Perform a Variance Stabilizing Transformation (VST) of a matrix of count data.
vst(x, method = "anscombe.nb", lib.size = NULL, cpm = FALSE, dispersion = NULL, design = NULL)
x | A matrix of counts. Rows are genes (or other features), and columns are samples. |
---|---|
method | VST to use, see details. |
lib.size | Optional, estimated if not given. |
cpm | Should the output be in log2 Counts Per Million, rather than simply log2. |
dispersion | Optional, estimated if not given. Dispersion parameter of the negative binomial distribution of the data. |
design | Optional. If dispersion isn't given, a design matrix to use when estimating dispersion. |
A transformed matrix.
Several methods are available. "anscombe.nb" is recommended.
Methods:
"anscombe.nb": Default, asinh(sqrt((x+3/8)/(1/dispersion-3/4))). Anscombe's VST for the negative binomial distribution.
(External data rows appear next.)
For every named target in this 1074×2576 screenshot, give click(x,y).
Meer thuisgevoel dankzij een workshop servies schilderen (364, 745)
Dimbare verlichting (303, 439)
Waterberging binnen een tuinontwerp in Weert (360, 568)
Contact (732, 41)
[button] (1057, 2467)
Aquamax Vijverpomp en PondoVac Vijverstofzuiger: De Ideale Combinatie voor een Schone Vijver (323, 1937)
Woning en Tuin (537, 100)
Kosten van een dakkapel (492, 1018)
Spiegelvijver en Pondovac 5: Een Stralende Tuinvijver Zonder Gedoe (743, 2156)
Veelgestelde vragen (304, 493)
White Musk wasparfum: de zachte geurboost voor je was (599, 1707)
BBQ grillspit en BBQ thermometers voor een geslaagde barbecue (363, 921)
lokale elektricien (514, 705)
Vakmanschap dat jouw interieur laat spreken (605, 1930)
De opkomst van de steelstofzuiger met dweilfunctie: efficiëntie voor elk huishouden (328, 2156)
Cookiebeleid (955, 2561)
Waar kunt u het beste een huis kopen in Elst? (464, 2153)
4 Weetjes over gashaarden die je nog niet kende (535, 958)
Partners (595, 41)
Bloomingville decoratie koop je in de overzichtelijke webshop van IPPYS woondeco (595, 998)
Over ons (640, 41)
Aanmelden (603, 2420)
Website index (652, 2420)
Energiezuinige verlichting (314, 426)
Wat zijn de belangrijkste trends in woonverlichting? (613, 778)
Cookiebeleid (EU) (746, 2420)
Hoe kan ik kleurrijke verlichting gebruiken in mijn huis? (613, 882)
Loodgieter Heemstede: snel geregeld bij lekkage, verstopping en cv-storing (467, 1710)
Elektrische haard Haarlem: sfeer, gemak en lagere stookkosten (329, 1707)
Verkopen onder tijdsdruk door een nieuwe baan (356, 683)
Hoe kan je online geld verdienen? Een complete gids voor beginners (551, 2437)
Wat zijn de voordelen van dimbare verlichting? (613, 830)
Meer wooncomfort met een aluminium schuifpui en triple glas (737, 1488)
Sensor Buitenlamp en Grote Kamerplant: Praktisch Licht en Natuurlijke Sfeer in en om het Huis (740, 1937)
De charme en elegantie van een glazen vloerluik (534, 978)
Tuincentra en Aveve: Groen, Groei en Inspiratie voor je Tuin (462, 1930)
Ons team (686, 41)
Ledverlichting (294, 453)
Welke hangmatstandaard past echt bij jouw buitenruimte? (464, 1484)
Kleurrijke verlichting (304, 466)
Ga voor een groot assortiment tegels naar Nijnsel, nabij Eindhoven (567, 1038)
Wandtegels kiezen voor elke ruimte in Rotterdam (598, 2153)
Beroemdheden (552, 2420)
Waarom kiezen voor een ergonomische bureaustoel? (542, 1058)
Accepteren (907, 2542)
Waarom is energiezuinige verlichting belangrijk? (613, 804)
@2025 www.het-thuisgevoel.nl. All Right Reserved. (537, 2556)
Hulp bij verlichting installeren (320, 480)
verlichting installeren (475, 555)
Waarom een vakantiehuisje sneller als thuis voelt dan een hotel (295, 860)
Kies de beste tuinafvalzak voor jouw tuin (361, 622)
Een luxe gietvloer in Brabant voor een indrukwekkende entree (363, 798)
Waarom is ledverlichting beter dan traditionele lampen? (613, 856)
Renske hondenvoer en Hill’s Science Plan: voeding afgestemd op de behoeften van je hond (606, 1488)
"anscombe.nb.simple": log(x+0.5/dispersion), a simplified VST also given by Anscombe.
"anscombe.poisson": sqrt(x+3/8). Anscombe's VST for the Poisson distribution. Only appropriate if you know there is no biological noise.
"naive.nb": asinh(sqrt(x/dispersion)). Resultant variance is slightly inflated at low counts.
"naive.poisson": sqrt(x). Resultant variance is slightly inflated at low counts.
Dispersion:
edgeR's estimate of the common dispersion of the count matrix would be a reasonable choice of dispersion. However Poisson noise in RNA-Seq data may be over-dispersed, in which case a slightly smaller dispersion may work better. I recommend not providing a dispersion and letting varistran pick an appropriate value.
If "dispersion" is not given, it is chosen so as to minimize sd(residual s.d.)/mean(residual s.d.). Residuals are calculated from the linear model specified by the parameter "design".
If "design" also isn't given, a linear model containing only an intercept term is used. This may lead to an over-estimate of the dispersion, so do give a design if possible.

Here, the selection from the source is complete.